To do: For this exercise, output exactly and only the lines running from the one with "[switch] (620, 1822)" through the final line of the data below, without pictures.
BEGIN Input data
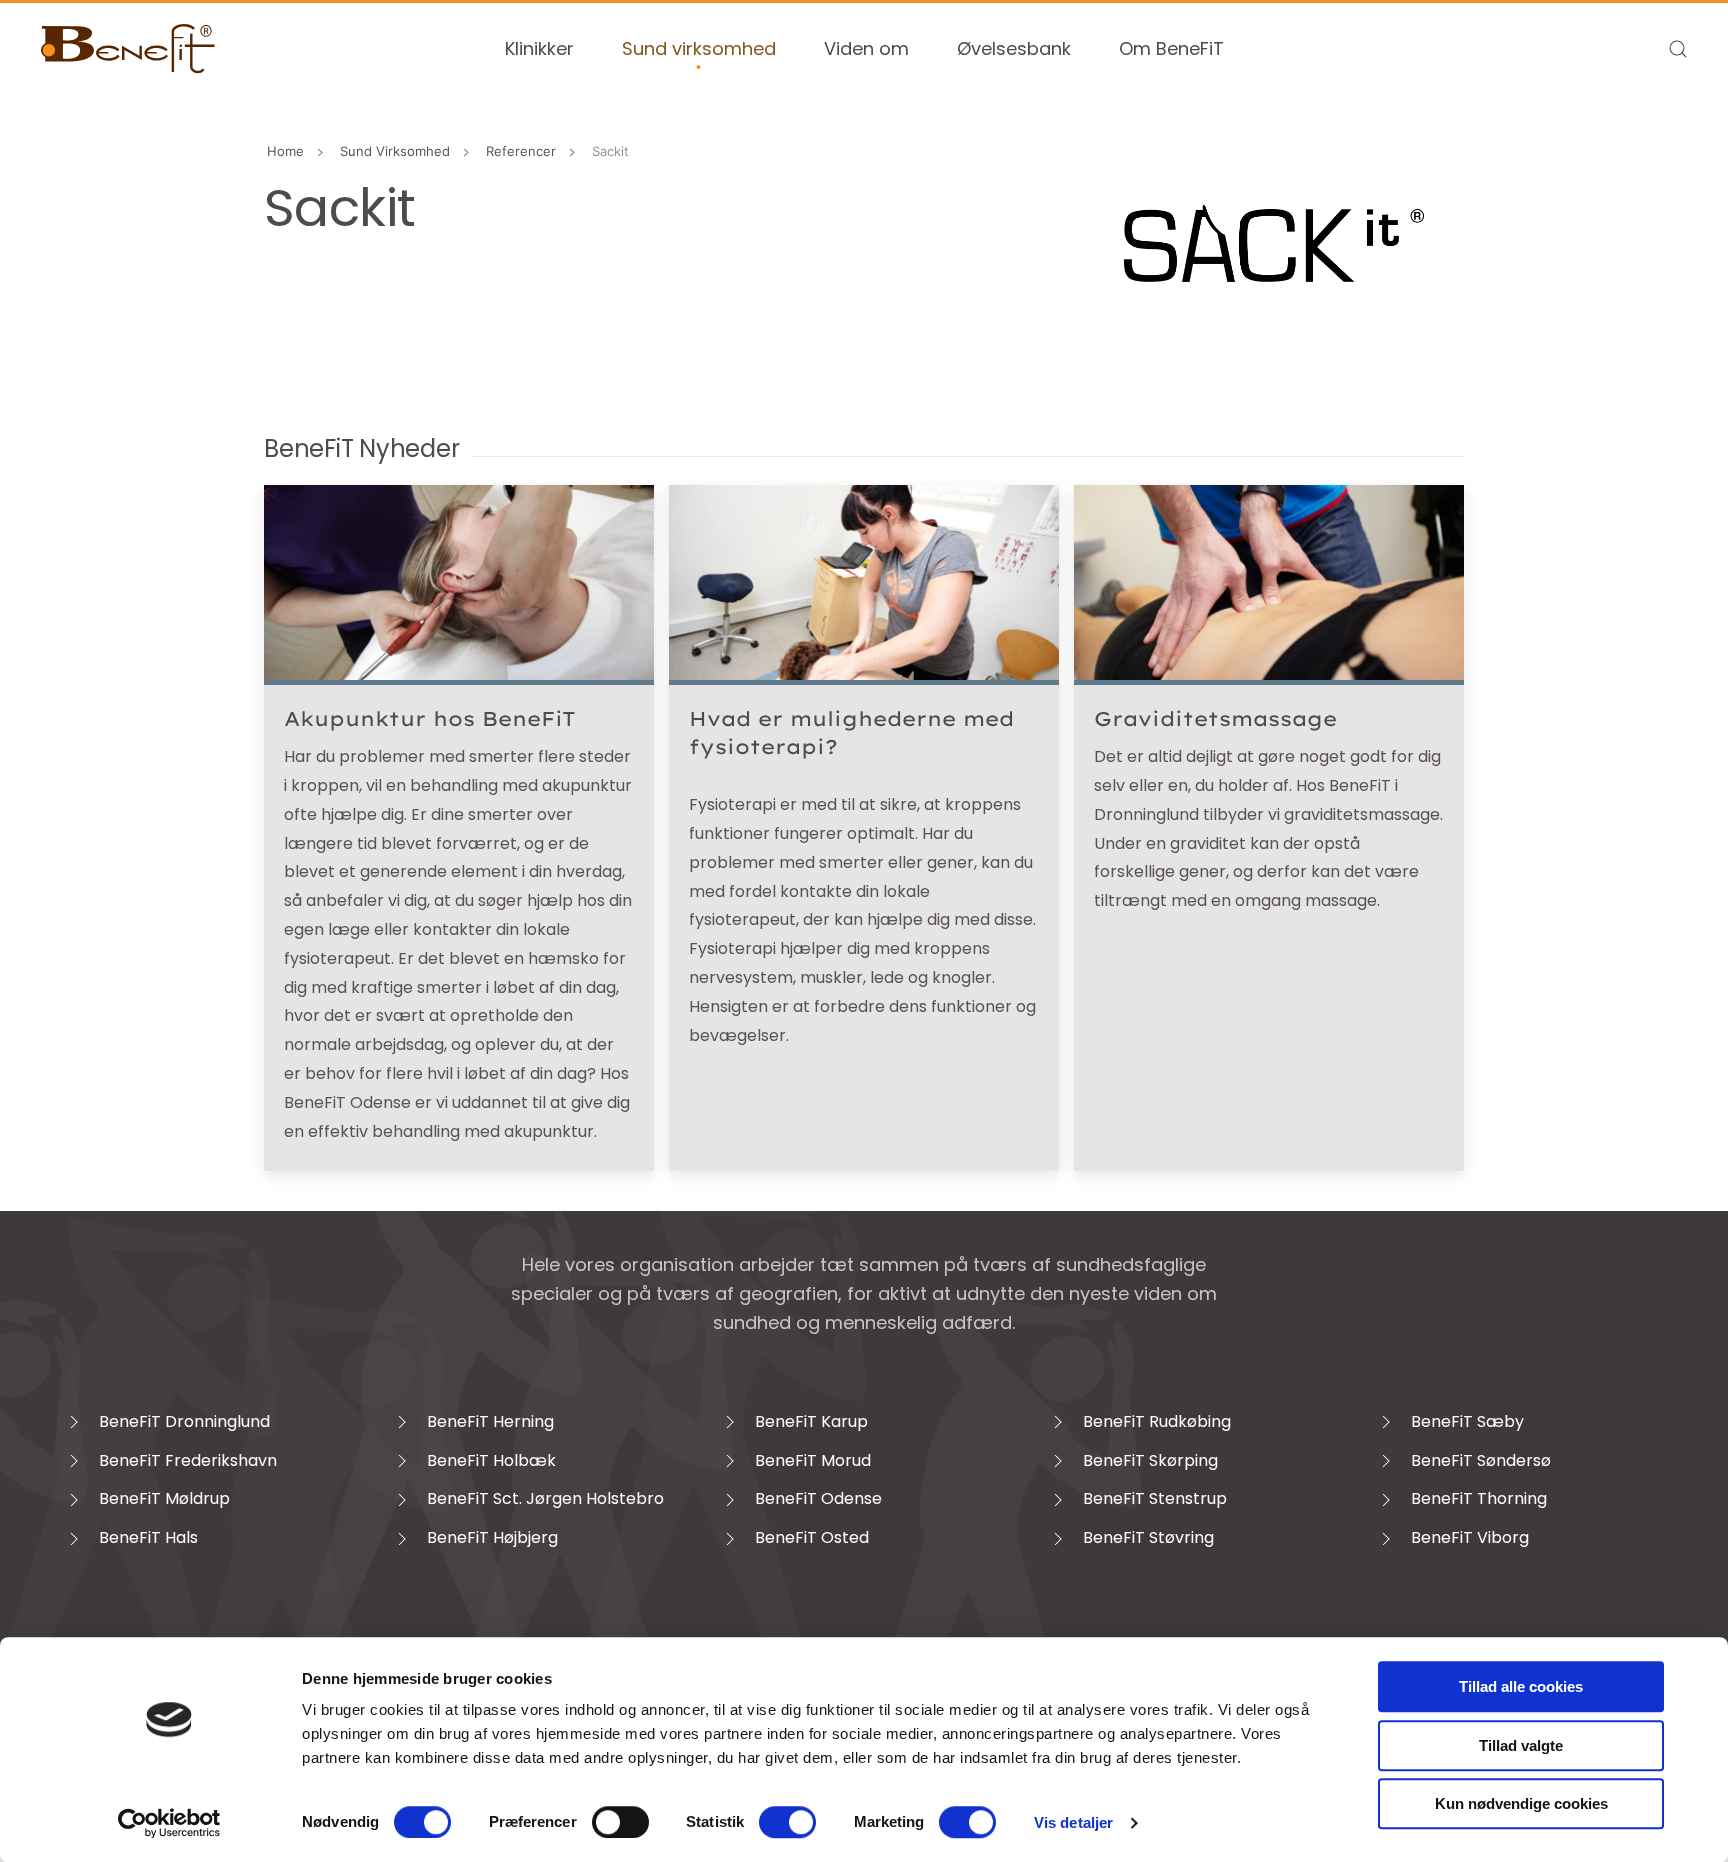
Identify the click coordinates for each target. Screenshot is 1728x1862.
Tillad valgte (1521, 1745)
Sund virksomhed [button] (699, 48)
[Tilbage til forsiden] (128, 49)
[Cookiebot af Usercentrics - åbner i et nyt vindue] (169, 1823)
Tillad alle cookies (1521, 1686)
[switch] (620, 1822)
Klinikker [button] (539, 48)
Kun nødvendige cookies (1521, 1803)
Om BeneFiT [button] (1171, 48)
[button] (1678, 49)
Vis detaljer (1073, 1822)
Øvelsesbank (1014, 48)
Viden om (866, 48)
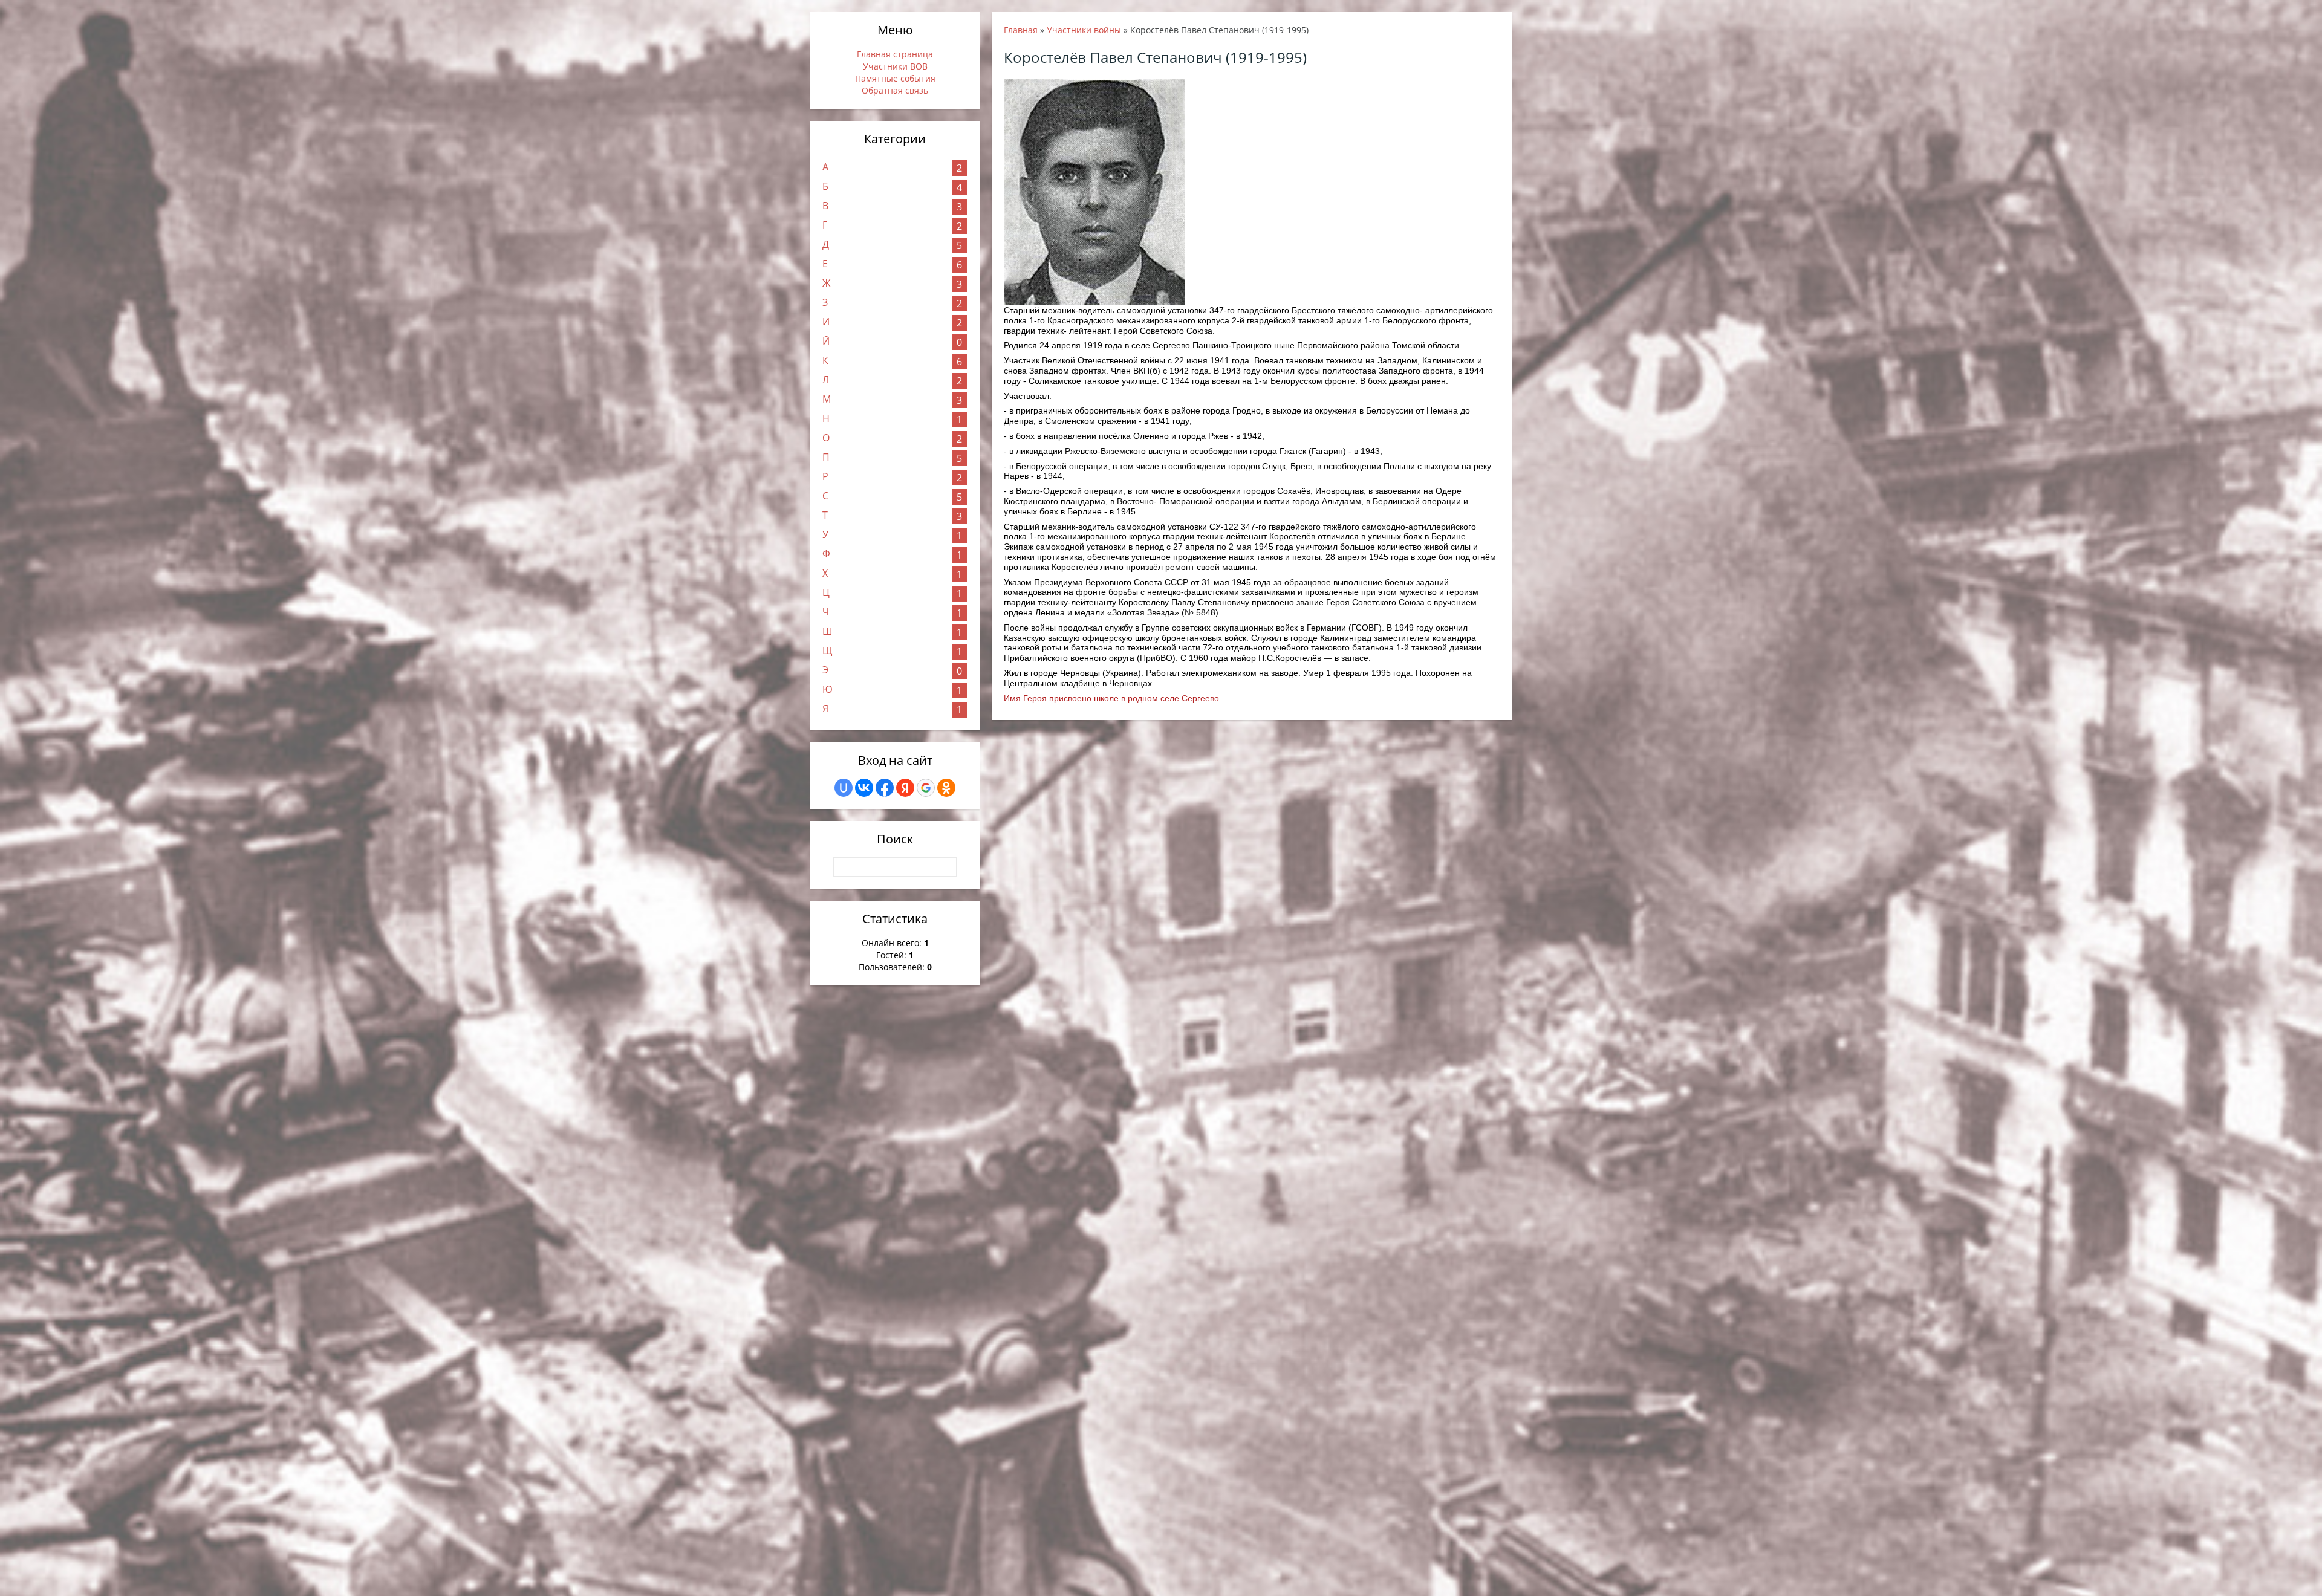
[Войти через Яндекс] (905, 788)
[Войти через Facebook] (885, 788)
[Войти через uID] (843, 788)
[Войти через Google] (926, 788)
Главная (1021, 30)
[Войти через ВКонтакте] (864, 788)
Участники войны (1084, 30)
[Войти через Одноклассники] (946, 788)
END Input data
Answer below:
[switch] (620, 1822)
Klinikker [button] (539, 48)
Kun nødvendige cookies (1521, 1803)
Om BeneFiT [button] (1171, 48)
[button] (1678, 49)
Vis detaljer (1073, 1822)
Øvelsesbank (1014, 48)
Viden om (866, 48)
[Войти через Яндекс] (905, 788)
[Войти через Facebook] (885, 788)
[Войти через uID] (843, 788)
[Войти через Google] (926, 788)
Главная (1021, 30)
[Войти через ВКонтакте] (864, 788)
Участники войны (1084, 30)
[Войти через Одноклассники] (946, 788)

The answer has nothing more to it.